## begin AVAILABLE RECORDS

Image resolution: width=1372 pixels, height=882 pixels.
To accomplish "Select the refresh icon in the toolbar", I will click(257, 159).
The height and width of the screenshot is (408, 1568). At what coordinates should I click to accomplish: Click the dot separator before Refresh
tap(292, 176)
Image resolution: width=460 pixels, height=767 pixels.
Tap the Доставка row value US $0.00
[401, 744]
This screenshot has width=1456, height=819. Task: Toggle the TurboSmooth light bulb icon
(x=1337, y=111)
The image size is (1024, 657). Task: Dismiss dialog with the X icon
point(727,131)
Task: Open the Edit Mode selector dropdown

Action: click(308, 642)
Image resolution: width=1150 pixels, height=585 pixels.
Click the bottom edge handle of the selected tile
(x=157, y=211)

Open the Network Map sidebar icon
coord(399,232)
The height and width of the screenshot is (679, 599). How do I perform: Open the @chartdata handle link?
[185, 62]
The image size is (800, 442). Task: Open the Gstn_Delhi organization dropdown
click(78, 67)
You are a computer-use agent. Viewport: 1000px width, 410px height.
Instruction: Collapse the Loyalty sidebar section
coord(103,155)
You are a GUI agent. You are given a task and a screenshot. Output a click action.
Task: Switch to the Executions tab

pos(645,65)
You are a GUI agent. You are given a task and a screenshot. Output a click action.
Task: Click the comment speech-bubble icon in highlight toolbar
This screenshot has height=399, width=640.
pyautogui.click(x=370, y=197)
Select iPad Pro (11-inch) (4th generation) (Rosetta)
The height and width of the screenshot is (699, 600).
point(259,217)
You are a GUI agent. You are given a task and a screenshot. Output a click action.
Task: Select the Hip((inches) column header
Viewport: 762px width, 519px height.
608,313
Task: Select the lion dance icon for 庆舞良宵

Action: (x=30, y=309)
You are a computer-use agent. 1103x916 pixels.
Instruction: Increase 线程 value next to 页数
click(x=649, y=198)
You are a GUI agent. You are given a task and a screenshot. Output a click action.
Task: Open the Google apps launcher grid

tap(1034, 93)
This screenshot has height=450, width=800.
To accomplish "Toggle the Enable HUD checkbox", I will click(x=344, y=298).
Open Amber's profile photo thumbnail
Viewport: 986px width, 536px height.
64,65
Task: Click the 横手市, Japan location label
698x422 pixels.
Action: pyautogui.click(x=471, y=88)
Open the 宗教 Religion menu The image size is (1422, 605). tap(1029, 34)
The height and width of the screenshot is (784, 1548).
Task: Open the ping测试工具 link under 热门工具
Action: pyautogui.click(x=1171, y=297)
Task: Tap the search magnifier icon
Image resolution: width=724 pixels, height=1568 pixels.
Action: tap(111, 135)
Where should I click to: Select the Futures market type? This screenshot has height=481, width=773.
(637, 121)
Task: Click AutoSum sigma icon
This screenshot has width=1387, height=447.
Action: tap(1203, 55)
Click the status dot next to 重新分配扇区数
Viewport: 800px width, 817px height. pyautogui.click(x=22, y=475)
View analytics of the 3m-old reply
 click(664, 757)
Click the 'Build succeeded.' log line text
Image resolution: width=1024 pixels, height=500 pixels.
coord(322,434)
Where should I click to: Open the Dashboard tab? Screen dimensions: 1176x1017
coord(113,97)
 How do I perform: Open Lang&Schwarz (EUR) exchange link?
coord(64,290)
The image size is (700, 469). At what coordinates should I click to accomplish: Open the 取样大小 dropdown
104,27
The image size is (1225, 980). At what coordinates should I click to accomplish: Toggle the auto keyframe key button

## end AVAILABLE RECORDS

▶ GIVEN PROBLEM
Copy out all of the material above, line for line, with nothing changed.

▶ SOLUTION BELOW
Image resolution: width=1372 pixels, height=882 pixels.
To accomplish "Select the refresh icon in the toolbar", I will click(257, 159).
The height and width of the screenshot is (408, 1568). At what coordinates should I click to accomplish: Click the dot separator before Refresh
tap(292, 176)
Image resolution: width=460 pixels, height=767 pixels.
Tap the Доставка row value US $0.00
[401, 744]
This screenshot has width=1456, height=819. Task: Toggle the TurboSmooth light bulb icon
(x=1337, y=111)
The image size is (1024, 657). Task: Dismiss dialog with the X icon
point(727,131)
Task: Open the Edit Mode selector dropdown

Action: click(308, 642)
Image resolution: width=1150 pixels, height=585 pixels.
Click the bottom edge handle of the selected tile
(x=157, y=211)

Open the Network Map sidebar icon
coord(399,232)
The height and width of the screenshot is (679, 599). How do I perform: Open the @chartdata handle link?
[185, 62]
The image size is (800, 442). Task: Open the Gstn_Delhi organization dropdown
click(78, 67)
You are a computer-use agent. Viewport: 1000px width, 410px height.
Instruction: Collapse the Loyalty sidebar section
coord(103,155)
You are a GUI agent. You are given a task and a screenshot. Output a click action.
Task: Switch to the Executions tab

pos(645,65)
You are a GUI agent. You are given a task and a screenshot. Output a click action.
Task: Click the comment speech-bubble icon in highlight toolbar
This screenshot has height=399, width=640.
pyautogui.click(x=370, y=197)
Select iPad Pro (11-inch) (4th generation) (Rosetta)
The height and width of the screenshot is (699, 600).
point(259,217)
You are a GUI agent. You are given a task and a screenshot. Output a click action.
Task: Select the Hip((inches) column header
Viewport: 762px width, 519px height.
608,313
Task: Select the lion dance icon for 庆舞良宵

Action: (x=30, y=309)
You are a computer-use agent. 1103x916 pixels.
Instruction: Increase 线程 value next to 页数
click(x=649, y=198)
You are a GUI agent. You are given a task and a screenshot. Output a click action.
Task: Open the Google apps launcher grid

tap(1034, 93)
This screenshot has height=450, width=800.
To accomplish "Toggle the Enable HUD checkbox", I will click(x=344, y=298).
Open Amber's profile photo thumbnail
Viewport: 986px width, 536px height.
64,65
Task: Click the 横手市, Japan location label
698x422 pixels.
Action: pyautogui.click(x=471, y=88)
Open the 宗教 Religion menu The image size is (1422, 605). tap(1029, 34)
The height and width of the screenshot is (784, 1548).
Task: Open the ping测试工具 link under 热门工具
Action: pyautogui.click(x=1171, y=297)
Task: Tap the search magnifier icon
Image resolution: width=724 pixels, height=1568 pixels.
Action: tap(111, 135)
Where should I click to: Select the Futures market type? This screenshot has height=481, width=773.
(637, 121)
Task: Click AutoSum sigma icon
This screenshot has width=1387, height=447.
Action: tap(1203, 55)
Click the status dot next to 重新分配扇区数
Viewport: 800px width, 817px height. pyautogui.click(x=22, y=475)
View analytics of the 3m-old reply
 click(664, 757)
Click the 'Build succeeded.' log line text
Image resolution: width=1024 pixels, height=500 pixels.
coord(322,434)
Where should I click to: Open the Dashboard tab? Screen dimensions: 1176x1017
coord(113,97)
 How do I perform: Open Lang&Schwarz (EUR) exchange link?
coord(64,290)
The image size is (700, 469). At what coordinates should I click to accomplish: Open the 取样大小 dropdown
104,27
The image size is (1225, 980). At what coordinates should I click to accomplish: Toggle the auto keyframe key button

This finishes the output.